• **Extracted records**:
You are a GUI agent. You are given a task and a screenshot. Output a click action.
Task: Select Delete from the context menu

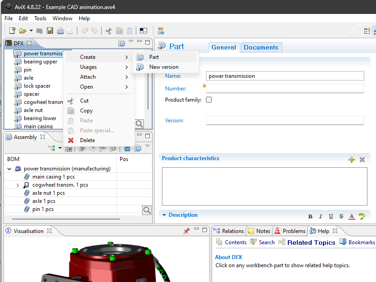(87, 140)
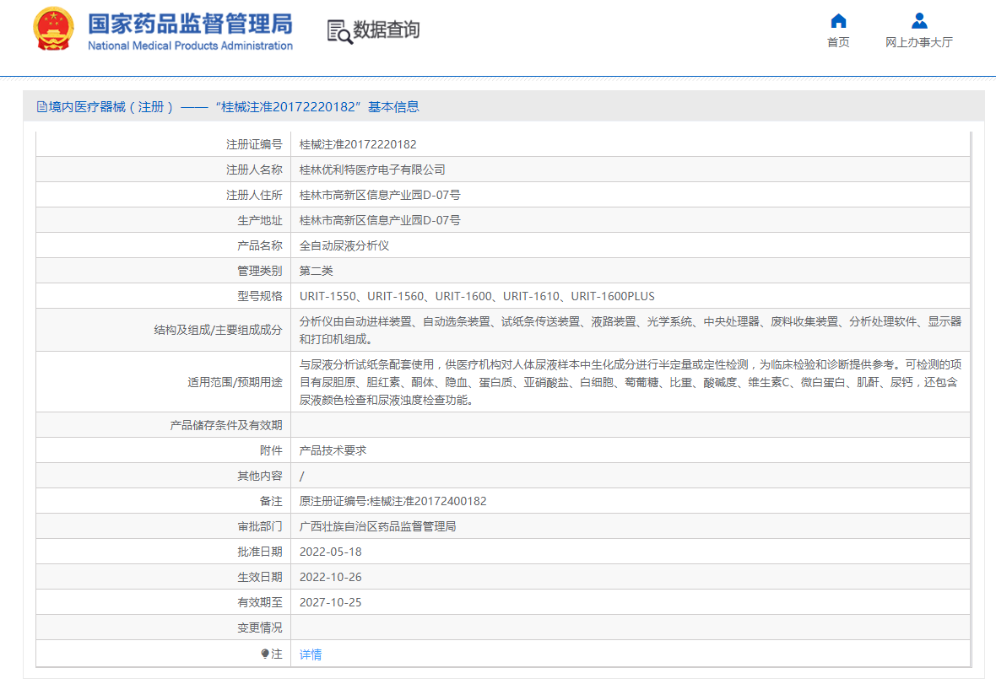Click the expiry date 2027-10-25

331,602
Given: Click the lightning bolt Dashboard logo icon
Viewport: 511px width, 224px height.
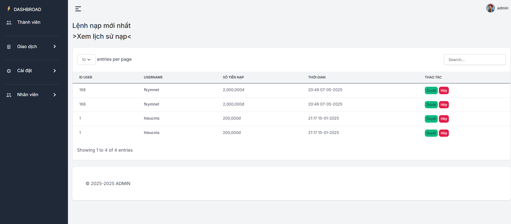Looking at the screenshot, I should (x=9, y=9).
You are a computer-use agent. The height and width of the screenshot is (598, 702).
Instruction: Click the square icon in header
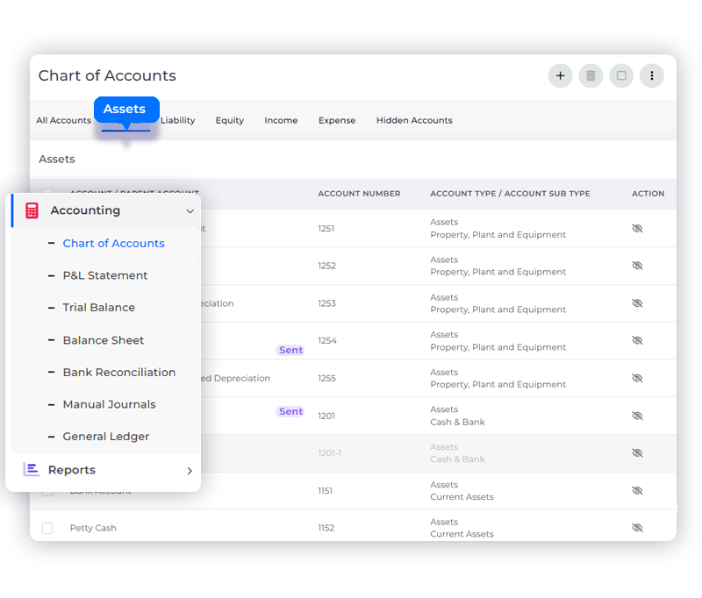[621, 76]
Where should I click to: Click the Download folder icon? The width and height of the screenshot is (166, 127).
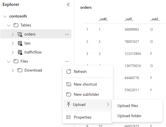coord(20,70)
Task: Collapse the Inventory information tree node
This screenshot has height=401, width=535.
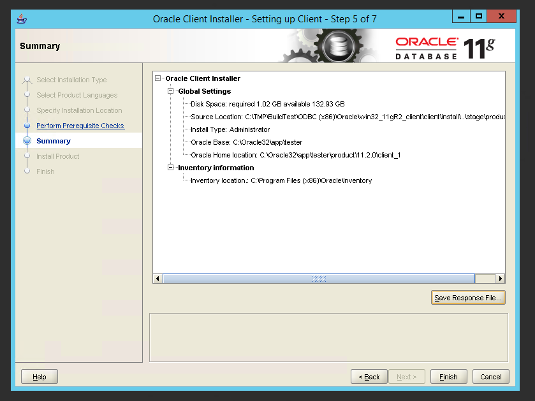Action: (171, 168)
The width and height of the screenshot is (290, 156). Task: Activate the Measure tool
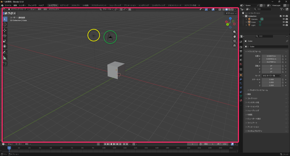[5, 58]

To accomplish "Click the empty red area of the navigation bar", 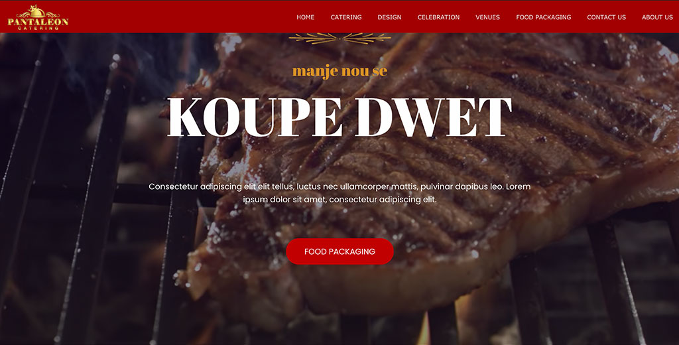I will [182, 17].
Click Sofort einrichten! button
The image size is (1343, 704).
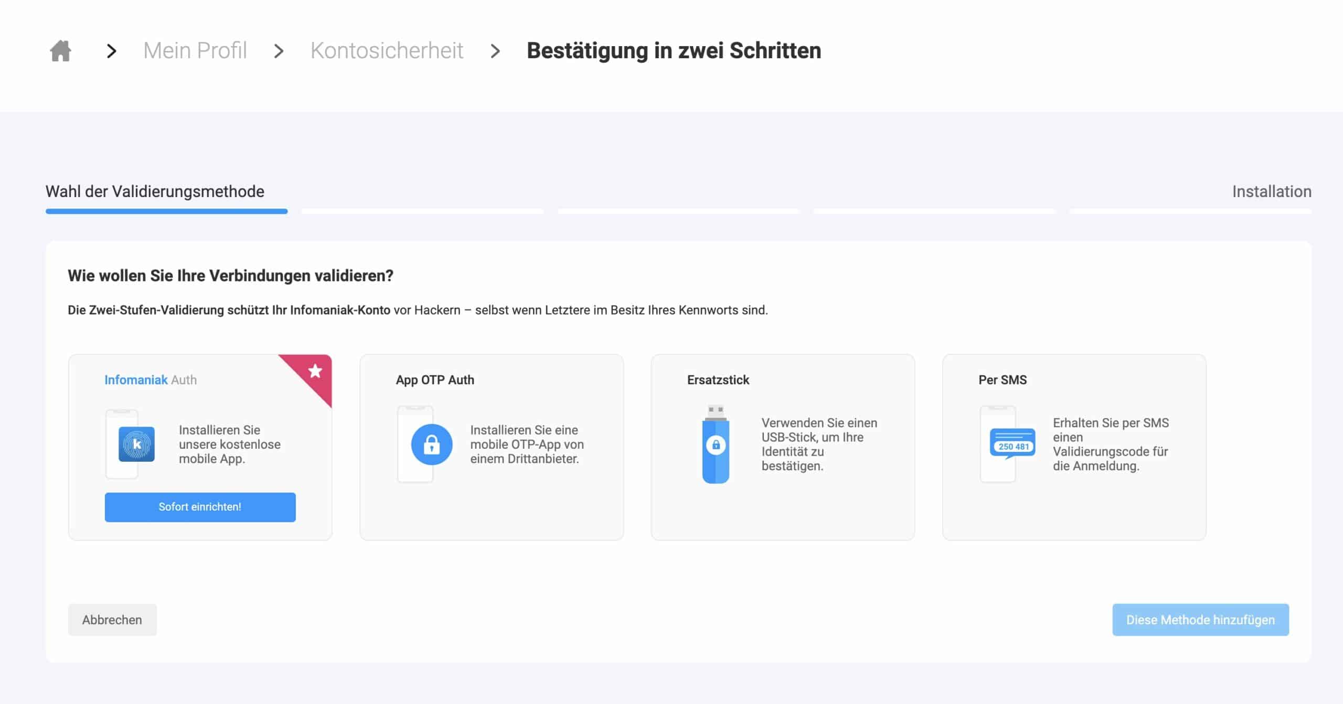tap(200, 507)
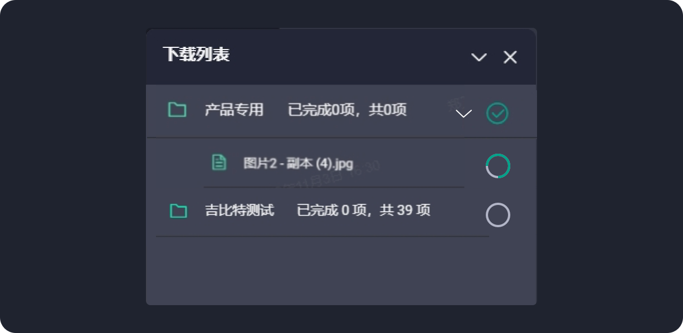Click the document icon beside 图片2 - 副本 (4).jpg
683x333 pixels.
pyautogui.click(x=219, y=163)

• **TASK GOAL**: Above are the records; set down exactly the lines from the line containing "Click Sofort einrichten! button" through their last line, leaving every picture out.

• **TASK RESPONSE**:
Click Sofort einrichten! button
The image size is (1343, 704).
tap(200, 507)
Click the document icon beside 图片2 - 副本 (4).jpg
683x333 pixels.
pyautogui.click(x=219, y=163)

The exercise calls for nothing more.